Have you ever found yourself falling into a bad habit? Maybe with coffee: a latte here, and there, and then you add some flavor, and then it becomes a mocha, and then suddenly one afternoon you’re sitting there waiting for your Venti caramel chocolate freeze with extra whip and you realize that once upon a time, you liked to drink coffee.
I did that with reading.
Last week, I was reading a nice, meaty blog post about scholarly communication, and feeling twitchy and guilty. It was so long–practically 900 words! There had to be something else I was supposed to be doing! I was wasting time!
It was when my brain screamed those last words that I gave myself a shake. How had I gotten to the point where I thought reading–and reading a pro blog, mind you–was a waste of time? Come to think about it, it was not so long ago that I would sit down every morning after breakfast with the dog and read until I had to leave for work. Sometimes blogs, sometimes a nonfiction book, sometimes–gasp!–a novel.
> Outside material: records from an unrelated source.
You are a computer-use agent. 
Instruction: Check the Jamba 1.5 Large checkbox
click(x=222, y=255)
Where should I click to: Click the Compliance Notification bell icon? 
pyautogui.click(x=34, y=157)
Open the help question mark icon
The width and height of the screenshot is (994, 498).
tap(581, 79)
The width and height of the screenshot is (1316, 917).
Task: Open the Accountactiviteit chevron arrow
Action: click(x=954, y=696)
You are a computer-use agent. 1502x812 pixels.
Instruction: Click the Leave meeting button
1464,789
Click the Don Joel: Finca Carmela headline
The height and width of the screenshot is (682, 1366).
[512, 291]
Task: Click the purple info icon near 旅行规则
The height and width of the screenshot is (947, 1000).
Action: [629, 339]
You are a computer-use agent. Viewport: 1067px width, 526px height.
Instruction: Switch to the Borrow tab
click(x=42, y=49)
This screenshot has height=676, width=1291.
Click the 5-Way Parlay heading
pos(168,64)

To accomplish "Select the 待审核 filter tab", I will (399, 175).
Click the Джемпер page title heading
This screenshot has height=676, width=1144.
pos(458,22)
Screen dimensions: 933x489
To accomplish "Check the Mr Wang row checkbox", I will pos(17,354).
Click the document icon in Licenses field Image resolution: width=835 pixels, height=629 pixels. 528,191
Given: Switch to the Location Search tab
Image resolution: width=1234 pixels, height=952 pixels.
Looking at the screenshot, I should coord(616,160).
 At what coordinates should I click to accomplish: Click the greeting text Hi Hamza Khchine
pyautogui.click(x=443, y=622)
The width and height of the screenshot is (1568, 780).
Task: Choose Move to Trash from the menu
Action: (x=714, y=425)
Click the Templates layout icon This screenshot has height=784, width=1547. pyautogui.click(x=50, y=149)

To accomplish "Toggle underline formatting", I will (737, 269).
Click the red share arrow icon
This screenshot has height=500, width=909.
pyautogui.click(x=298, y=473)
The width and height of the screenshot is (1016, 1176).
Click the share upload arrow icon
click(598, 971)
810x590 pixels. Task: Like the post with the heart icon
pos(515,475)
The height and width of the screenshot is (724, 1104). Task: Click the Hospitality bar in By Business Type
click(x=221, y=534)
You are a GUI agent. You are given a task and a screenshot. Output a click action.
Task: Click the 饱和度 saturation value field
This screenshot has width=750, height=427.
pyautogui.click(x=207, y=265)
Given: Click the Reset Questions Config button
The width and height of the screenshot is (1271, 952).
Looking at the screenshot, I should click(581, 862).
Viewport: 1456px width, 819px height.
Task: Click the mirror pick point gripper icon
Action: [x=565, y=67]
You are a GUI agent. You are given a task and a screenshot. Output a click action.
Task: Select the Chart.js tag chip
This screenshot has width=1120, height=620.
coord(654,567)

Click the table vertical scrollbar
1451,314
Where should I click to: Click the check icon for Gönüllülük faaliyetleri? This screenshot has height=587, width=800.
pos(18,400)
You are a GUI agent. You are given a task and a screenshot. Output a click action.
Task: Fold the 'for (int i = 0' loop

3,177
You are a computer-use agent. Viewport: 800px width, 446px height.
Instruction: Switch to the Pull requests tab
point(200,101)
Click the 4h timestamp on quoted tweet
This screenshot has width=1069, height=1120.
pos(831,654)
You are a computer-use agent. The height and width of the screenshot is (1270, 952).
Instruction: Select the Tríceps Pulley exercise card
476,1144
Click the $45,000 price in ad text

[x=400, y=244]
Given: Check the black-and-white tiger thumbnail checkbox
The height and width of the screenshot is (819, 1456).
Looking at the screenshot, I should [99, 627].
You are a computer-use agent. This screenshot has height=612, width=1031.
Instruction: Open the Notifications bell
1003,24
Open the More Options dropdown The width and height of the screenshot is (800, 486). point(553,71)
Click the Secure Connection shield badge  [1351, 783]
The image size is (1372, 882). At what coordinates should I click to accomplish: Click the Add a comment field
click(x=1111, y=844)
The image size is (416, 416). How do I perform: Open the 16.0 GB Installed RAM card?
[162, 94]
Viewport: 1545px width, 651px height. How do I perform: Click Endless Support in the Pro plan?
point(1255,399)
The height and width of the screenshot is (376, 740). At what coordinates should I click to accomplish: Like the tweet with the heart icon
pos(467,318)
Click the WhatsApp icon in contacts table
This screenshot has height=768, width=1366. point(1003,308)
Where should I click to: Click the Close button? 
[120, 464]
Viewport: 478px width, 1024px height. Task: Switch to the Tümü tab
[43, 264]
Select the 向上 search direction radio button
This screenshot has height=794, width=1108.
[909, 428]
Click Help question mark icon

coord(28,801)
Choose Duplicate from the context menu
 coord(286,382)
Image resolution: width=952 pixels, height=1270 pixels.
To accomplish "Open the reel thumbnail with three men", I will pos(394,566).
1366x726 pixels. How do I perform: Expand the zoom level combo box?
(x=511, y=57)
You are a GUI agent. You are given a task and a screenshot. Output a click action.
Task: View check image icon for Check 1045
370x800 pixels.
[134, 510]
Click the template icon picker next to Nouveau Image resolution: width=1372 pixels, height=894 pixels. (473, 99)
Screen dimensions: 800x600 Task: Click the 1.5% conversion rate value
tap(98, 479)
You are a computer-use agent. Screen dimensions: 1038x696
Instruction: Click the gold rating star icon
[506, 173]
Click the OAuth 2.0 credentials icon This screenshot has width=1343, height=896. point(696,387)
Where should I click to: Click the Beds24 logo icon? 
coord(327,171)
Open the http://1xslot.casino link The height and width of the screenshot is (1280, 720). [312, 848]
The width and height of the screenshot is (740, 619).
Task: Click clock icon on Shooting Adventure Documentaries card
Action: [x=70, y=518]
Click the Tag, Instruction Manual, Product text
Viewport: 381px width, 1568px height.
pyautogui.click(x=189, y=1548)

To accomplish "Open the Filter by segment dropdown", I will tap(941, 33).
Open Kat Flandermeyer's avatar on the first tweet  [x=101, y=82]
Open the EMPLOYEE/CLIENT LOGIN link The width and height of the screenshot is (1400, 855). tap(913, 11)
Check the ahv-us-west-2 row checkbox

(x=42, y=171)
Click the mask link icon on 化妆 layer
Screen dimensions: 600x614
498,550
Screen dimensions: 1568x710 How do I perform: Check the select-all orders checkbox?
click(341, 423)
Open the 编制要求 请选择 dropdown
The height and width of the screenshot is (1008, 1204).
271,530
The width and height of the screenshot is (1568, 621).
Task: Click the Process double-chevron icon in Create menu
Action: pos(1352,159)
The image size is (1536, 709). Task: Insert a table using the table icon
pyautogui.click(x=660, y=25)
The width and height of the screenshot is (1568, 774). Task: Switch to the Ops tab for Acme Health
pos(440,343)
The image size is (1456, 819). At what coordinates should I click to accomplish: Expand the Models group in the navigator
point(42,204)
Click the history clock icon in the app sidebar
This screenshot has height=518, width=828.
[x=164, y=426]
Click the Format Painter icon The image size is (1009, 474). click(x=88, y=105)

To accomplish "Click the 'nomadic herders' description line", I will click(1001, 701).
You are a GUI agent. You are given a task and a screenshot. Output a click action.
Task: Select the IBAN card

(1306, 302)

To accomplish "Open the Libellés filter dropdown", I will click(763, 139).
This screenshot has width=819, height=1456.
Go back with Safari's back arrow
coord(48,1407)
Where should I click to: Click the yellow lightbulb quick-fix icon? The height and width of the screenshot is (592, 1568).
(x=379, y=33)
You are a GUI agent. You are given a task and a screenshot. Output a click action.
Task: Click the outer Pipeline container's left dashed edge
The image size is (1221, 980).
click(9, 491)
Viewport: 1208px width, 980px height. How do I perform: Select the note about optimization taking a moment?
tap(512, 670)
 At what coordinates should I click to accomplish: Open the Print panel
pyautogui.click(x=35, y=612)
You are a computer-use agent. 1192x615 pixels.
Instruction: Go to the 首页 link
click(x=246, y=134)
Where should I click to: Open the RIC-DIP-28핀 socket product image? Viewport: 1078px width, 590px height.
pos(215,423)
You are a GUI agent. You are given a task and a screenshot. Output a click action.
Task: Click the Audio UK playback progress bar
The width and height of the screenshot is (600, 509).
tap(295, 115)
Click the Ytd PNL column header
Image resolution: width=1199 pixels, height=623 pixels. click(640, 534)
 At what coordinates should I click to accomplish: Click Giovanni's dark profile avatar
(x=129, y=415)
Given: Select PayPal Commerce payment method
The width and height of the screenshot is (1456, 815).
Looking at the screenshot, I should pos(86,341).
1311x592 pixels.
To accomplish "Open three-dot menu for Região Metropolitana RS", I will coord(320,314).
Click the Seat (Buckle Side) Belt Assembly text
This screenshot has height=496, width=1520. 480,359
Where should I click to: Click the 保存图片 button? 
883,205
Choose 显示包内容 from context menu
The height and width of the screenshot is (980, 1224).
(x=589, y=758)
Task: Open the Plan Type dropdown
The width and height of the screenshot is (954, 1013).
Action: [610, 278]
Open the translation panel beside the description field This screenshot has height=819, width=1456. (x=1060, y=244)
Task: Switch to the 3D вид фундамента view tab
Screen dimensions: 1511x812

But somewhere along the line, I’d gotten pressed for time and started using my reading time to catch up on homework. I still went to news sites and browsed short articles, quickly nibbling on a few main points and an expert quote before flitting off to something else. At the time, I didn’t think much about the decrease in the depth of what I was reading, nor did my overworked brain miss that depth. Then news articles had become Twitter headlines: a concept, perhaps, with a hint of a viewpoint in it. I could see that things were happening, who was talking, but clicking through to what they were actually saying suddenly seemed too much work. I just hit “favorite” so I could come back later.
I don’t know when I planned to come back. I think I intended that time to be soon, but it turned into months. Then a coworker sent me a blog post on scholarly communication to read. There I was, reading for work and chafing at a few hundred words, and it hit me what a crazy place I’d let myself get into. How can it be a waste of time to take in new ideas, especially when those ideas have been carefully thought out and articulated? Without drawing upon all the insight around me, how can I expand my professional horizons beyond my own little cubicle? And besides, crazy girl, reading long pieces is a lovely way to slow down, to focus attention, to think below the surface of the world.
I have a new mission, one I hope will last. I have given myself permission to read beyond the first 140 characters. When reading blogs, articles, and reports online, I will allow myself to read the whole piece, if it’s useful, and if not, choose my stopping point based on content. I will read to build up my knowledge base, but also to learn about what is happening outside it. Sure, I can start with the news, but I will give myself permission to go beyond just one source’s report. Hey, I might even go crazy and start reading novels again!
But seriously–how do you keep from falling into bad reading habits?